Ich habe glücklicherweise einen Sponsor für mein Rad gefunden: Fatback Bikes. Die haben mir freundlicherweise ein Fatbike zur Verfügung gestellt, das ich für die Schneeverhältnisse oben im Norden brauchte. Ich fand das Rad so gut, dass ich sogar meine Weltreise damit fortsetzte – weitere 18 Monate und drei Kontinente!

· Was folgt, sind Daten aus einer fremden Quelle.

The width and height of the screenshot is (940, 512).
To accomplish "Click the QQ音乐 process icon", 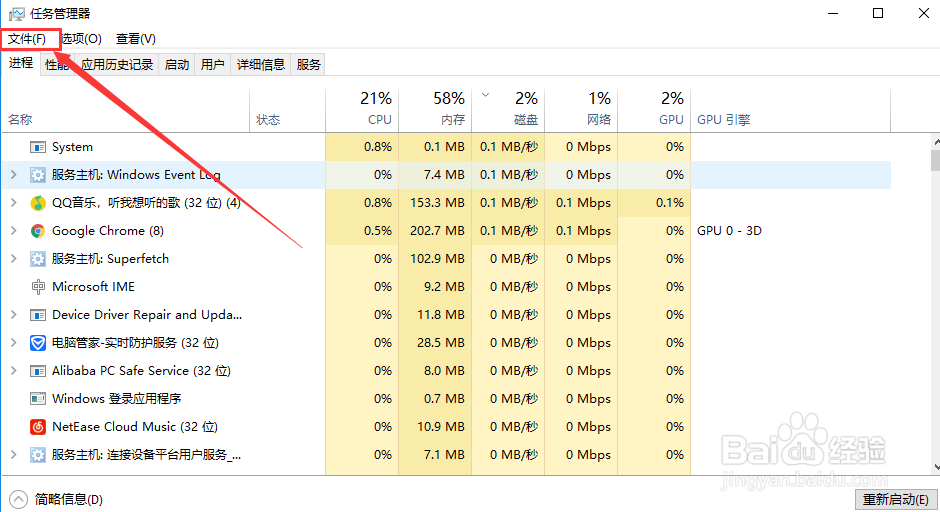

Abgesehen vom Fahrrad wusste ich, dass ich warme Kleidung und Stiefel brauchen würde. Es gab nicht viele Informationen im Internet über Kaltwetter-Radtouren – also musste ich mich mit dem bisschen zufrieden geben, was es gab, und selbst einschätzen, was für mich funktionieren würde. Ich kaufte ein altes Paar fellgefütterte Militärstiefel auf eBay für etwa 20 Dollar und ein paar Arktis-Socken. Zu diesem Zeitpunkt der Reise hatte ich Whistler in British Columbia erreicht und arbeitete für ein paar Monate in Outdoorläden, um Rabatte auf die Ausrüstung zu bekommen.

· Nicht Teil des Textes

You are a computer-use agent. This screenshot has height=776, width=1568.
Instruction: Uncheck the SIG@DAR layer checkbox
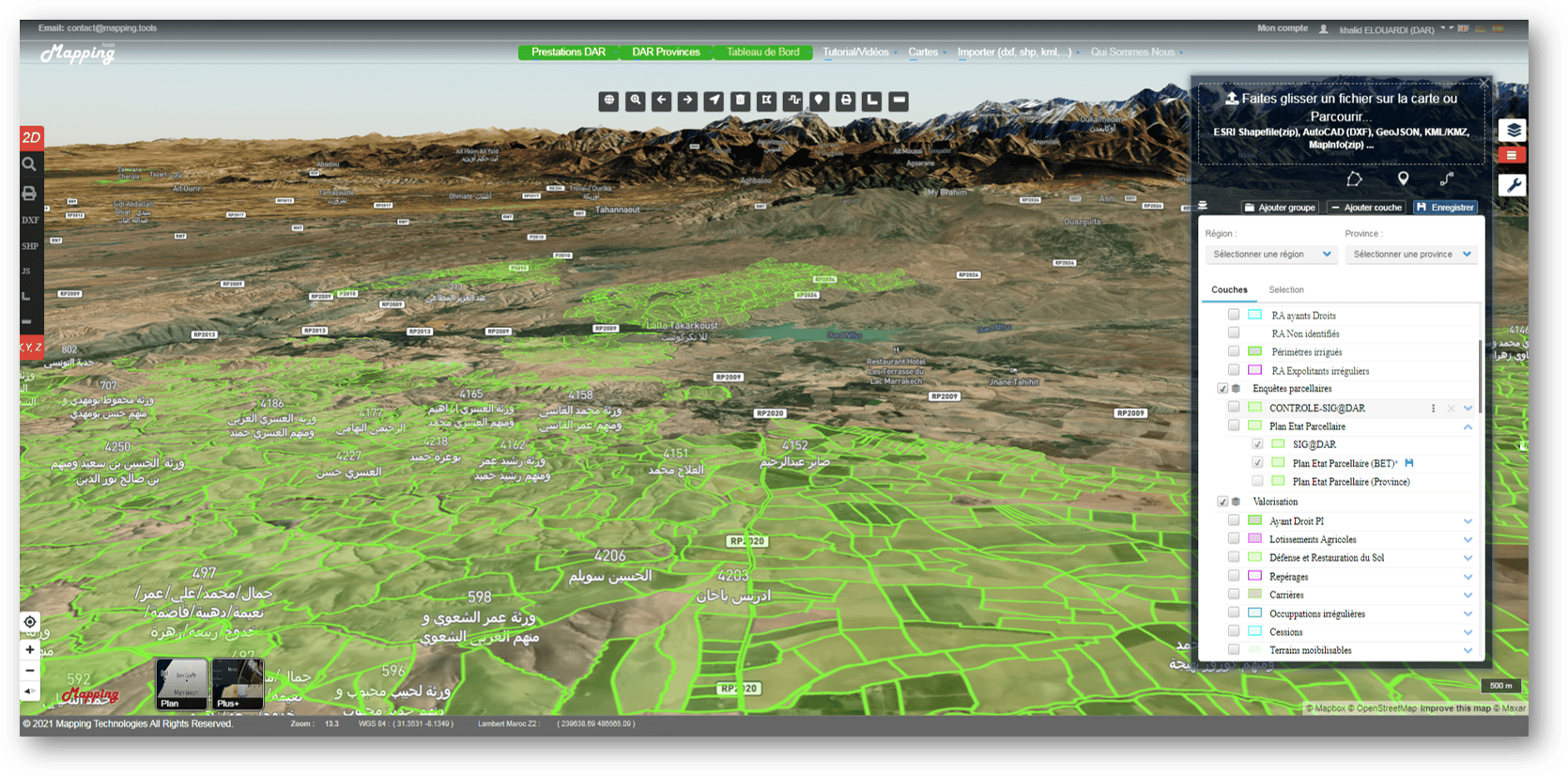1257,444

Ich hatte mich auch an eine Reihe von Outdoor-Marken gewendet, um zu sehen, ob sie an einem Sponsoring interessiert wären. Aber die dachten alle, dass meine Idee verrückt und ich dazu verdammt sei zu scheitern – also sagten sie ab. Neben der Ausrüstung war nicht viel Vorbereitung nötig. Ich war die letzten 15 Monate fast täglich auf dem Rad unterwegs gewesen, also war ich die Bikepacking-Routine gewöhnt.
Und wie zum Teufel hast du es geschafft, dass deine Finger nicht abgefroren sind?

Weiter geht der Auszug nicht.